**DIRECTIONS FOR THIS TASK:** Repeat verbatim each line from the line with "You are a GUI" to the end of the entries. Pictures do not belong in the copy.

--- DATA SUPPLIED Enclosed Below ---

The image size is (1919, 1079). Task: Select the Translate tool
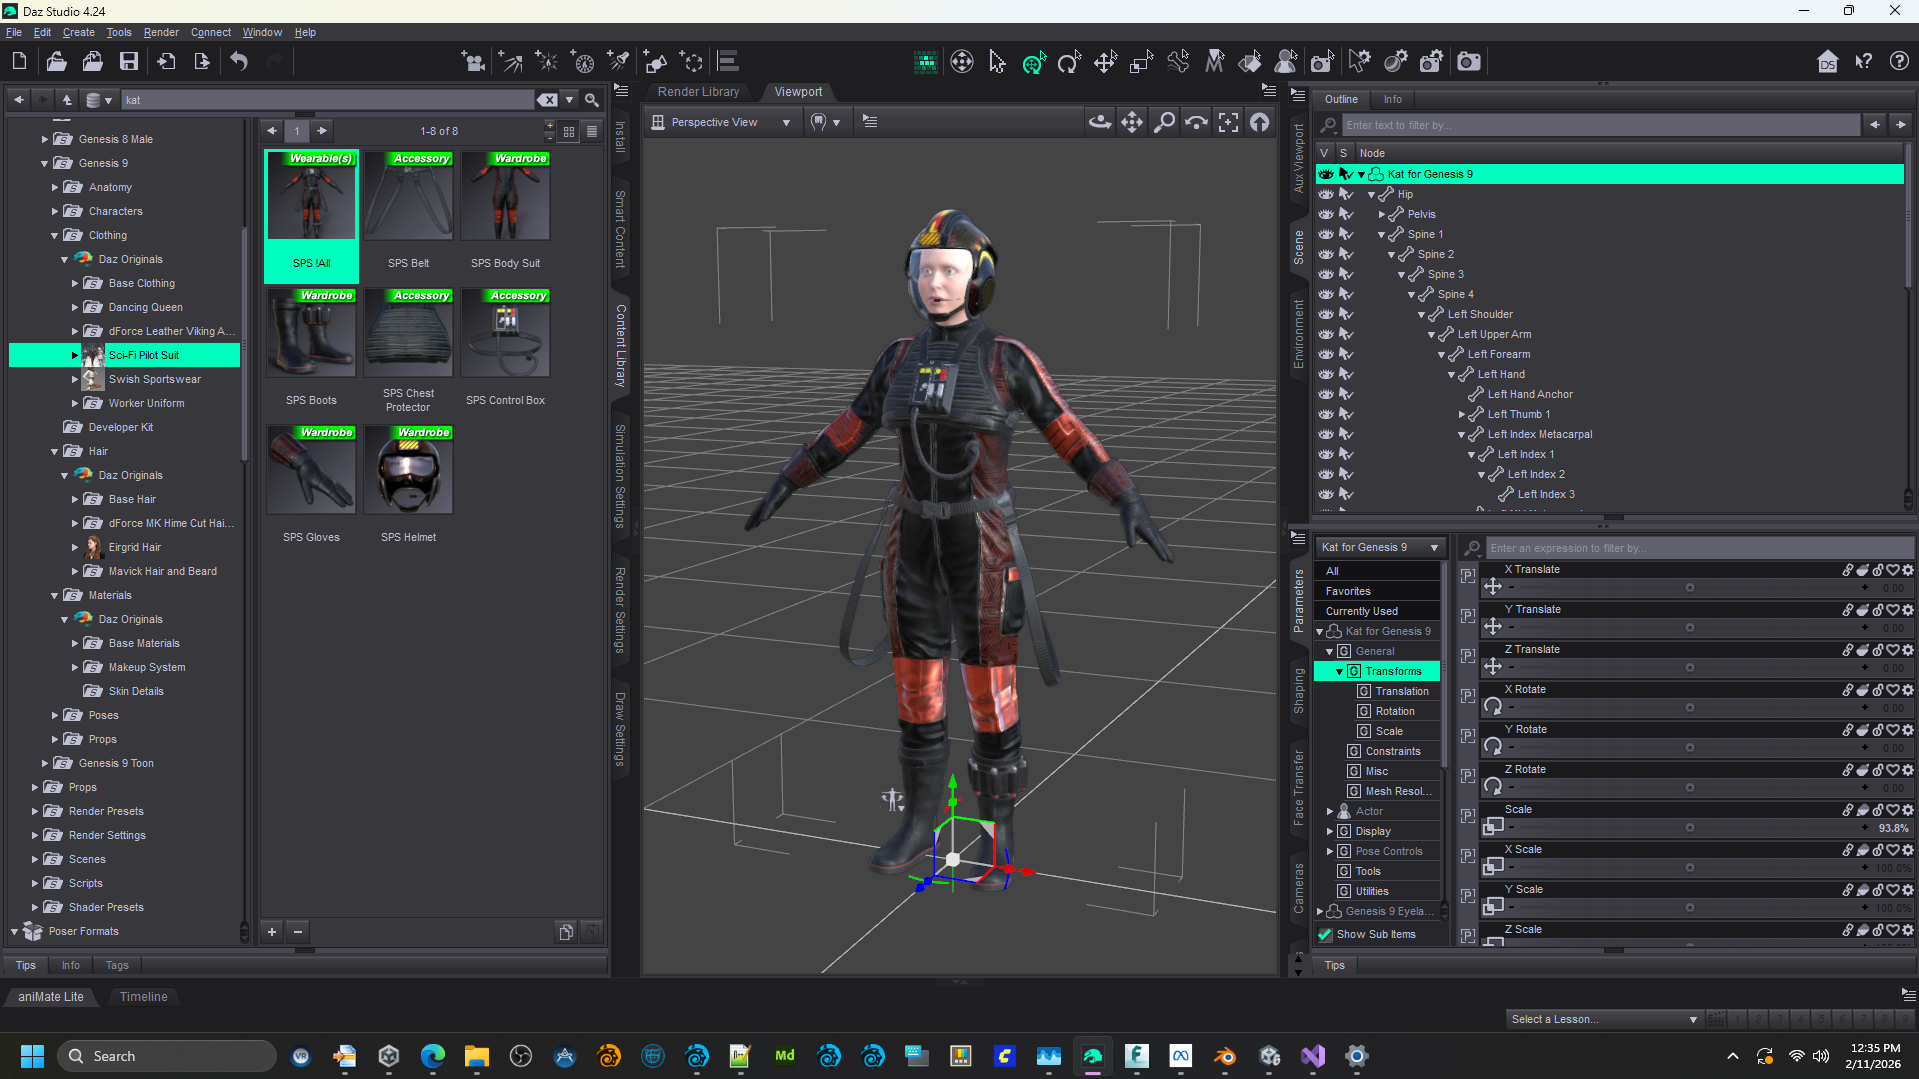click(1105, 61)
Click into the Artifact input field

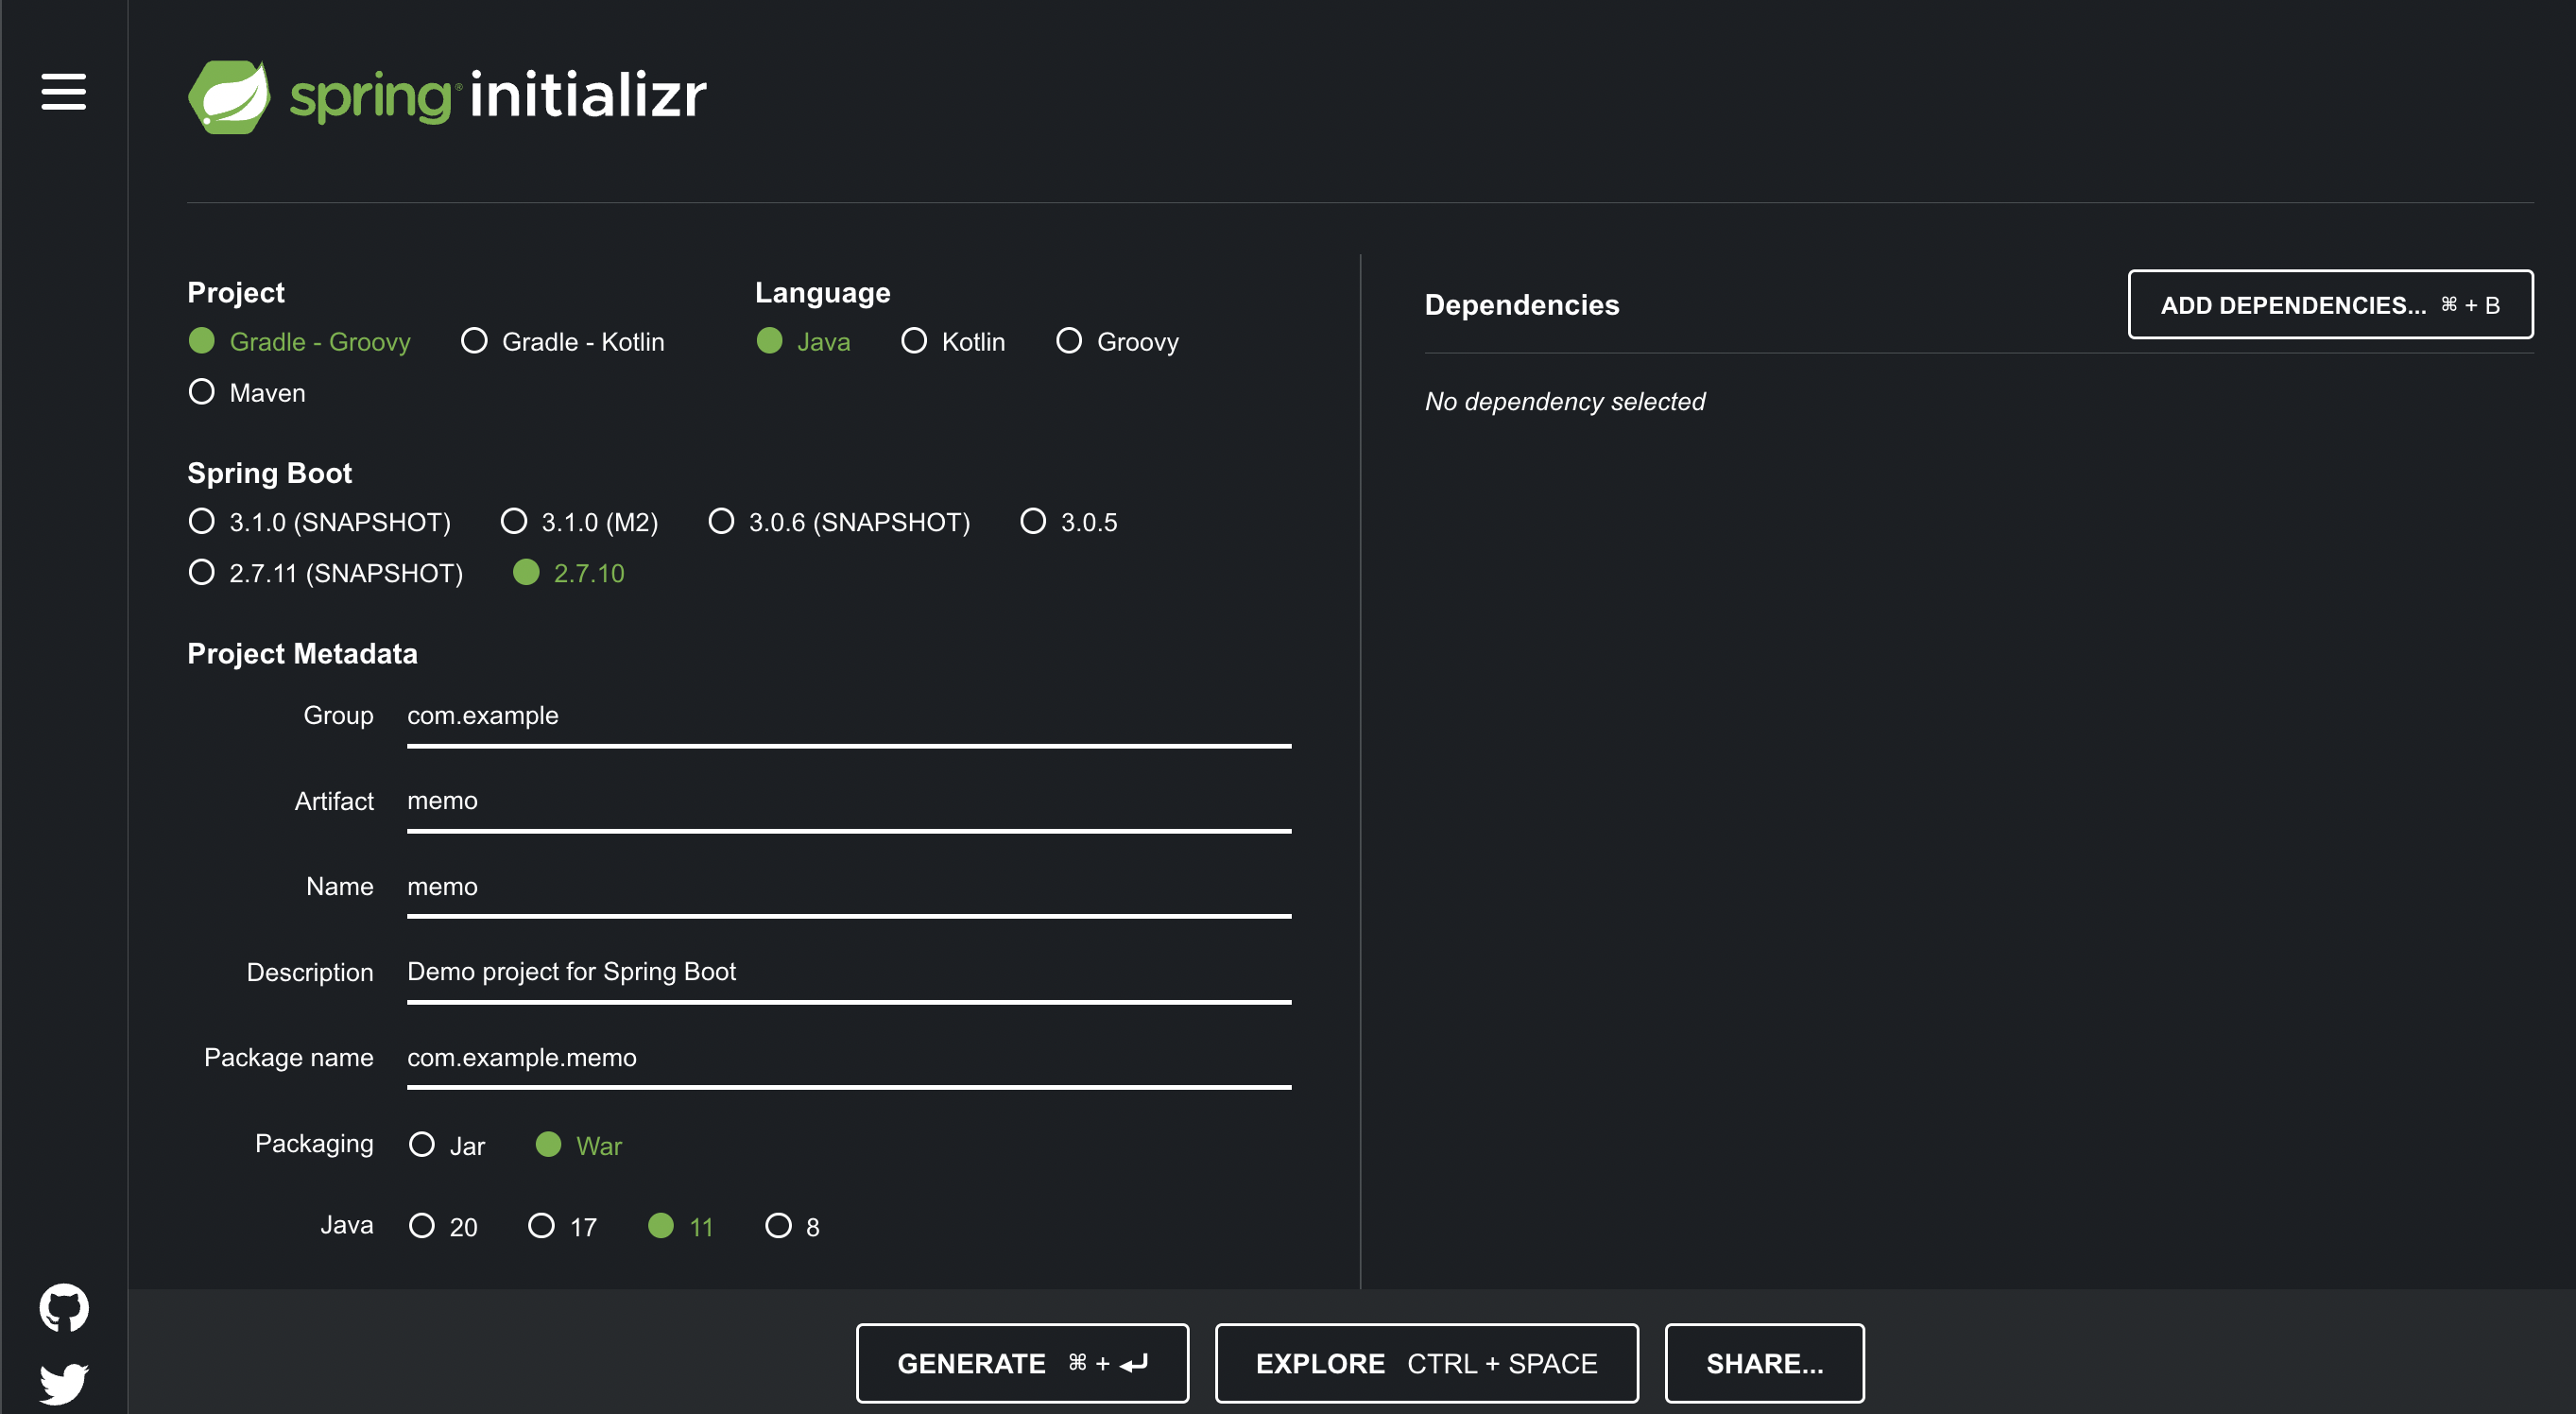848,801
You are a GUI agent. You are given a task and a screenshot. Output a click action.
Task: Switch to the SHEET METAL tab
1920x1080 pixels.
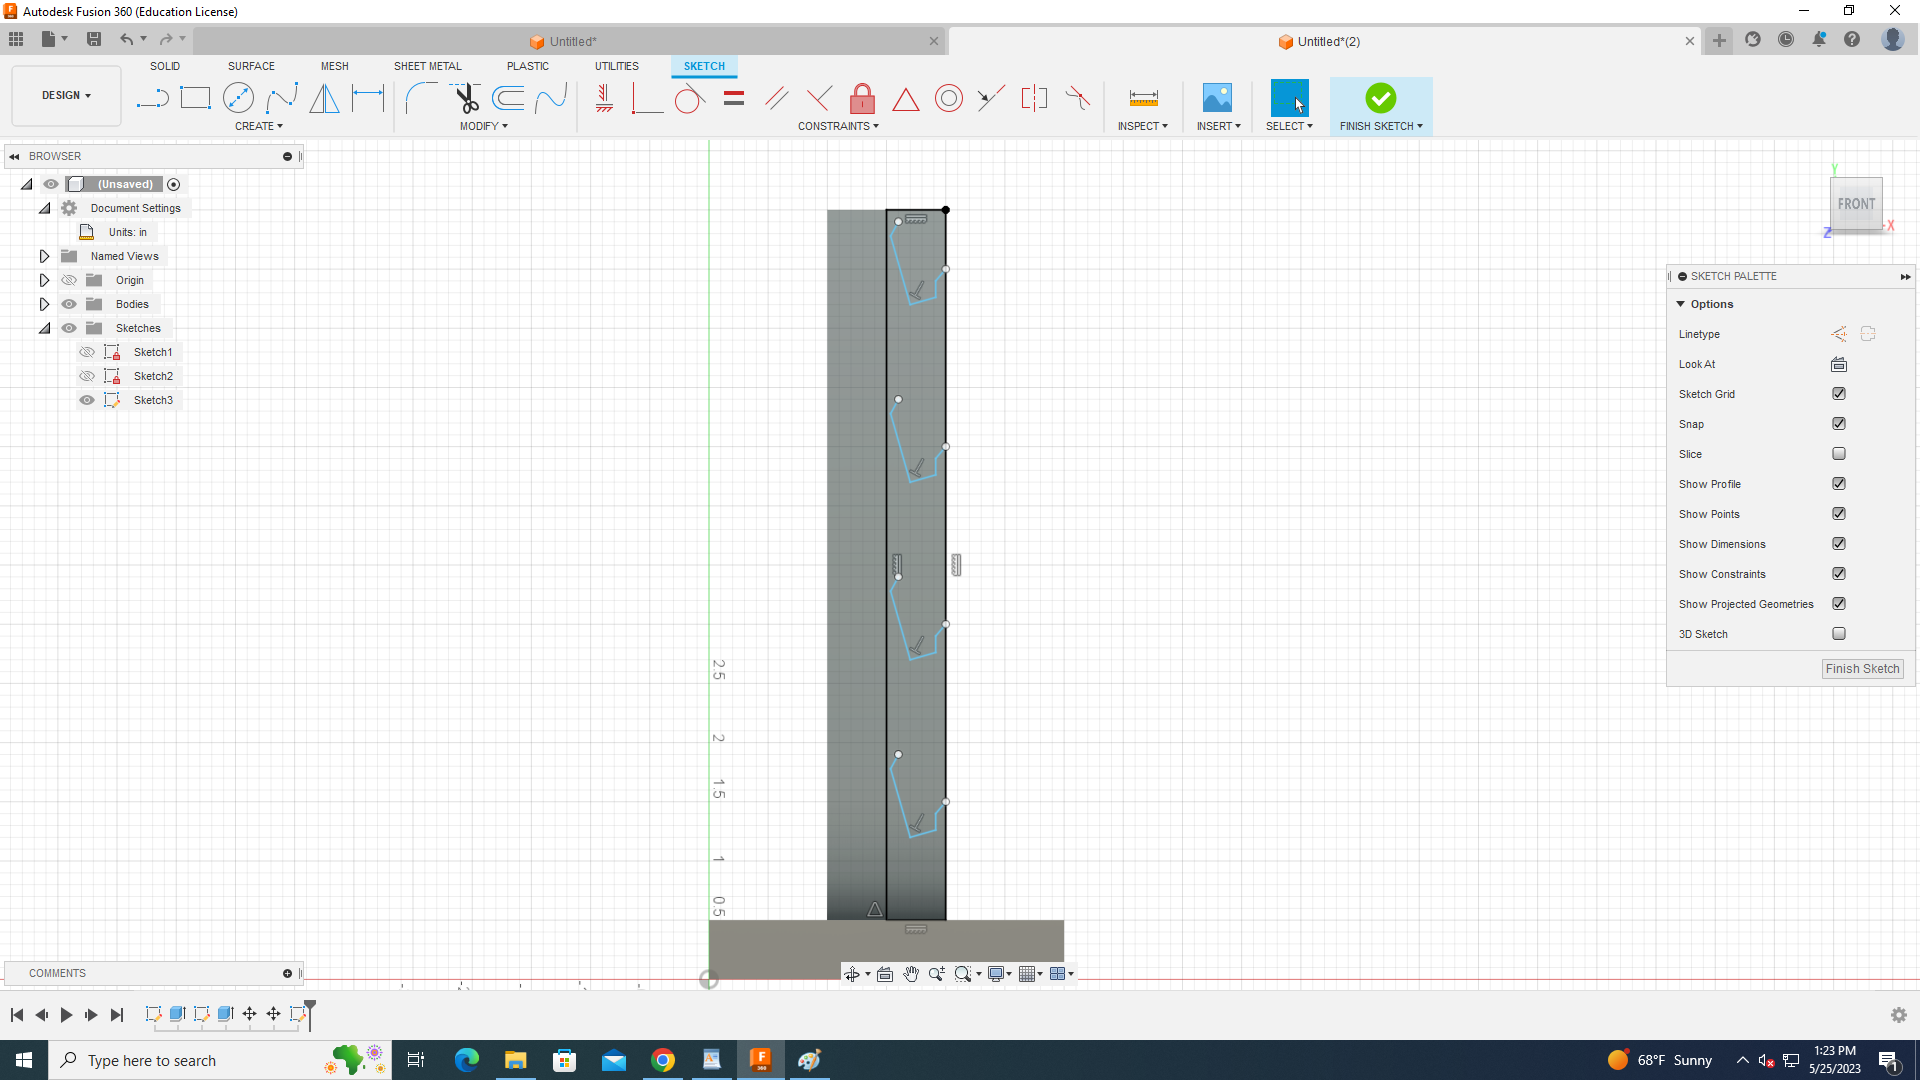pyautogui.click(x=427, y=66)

--- End of Enclosed DATA SUPPLIED ---

**TASK ANSWER:**
You are a GUI agent. You are given a task and a screenshot. Output a click action.
Task: Switch to the SHEET METAL tab
1920x1080 pixels.
pyautogui.click(x=427, y=66)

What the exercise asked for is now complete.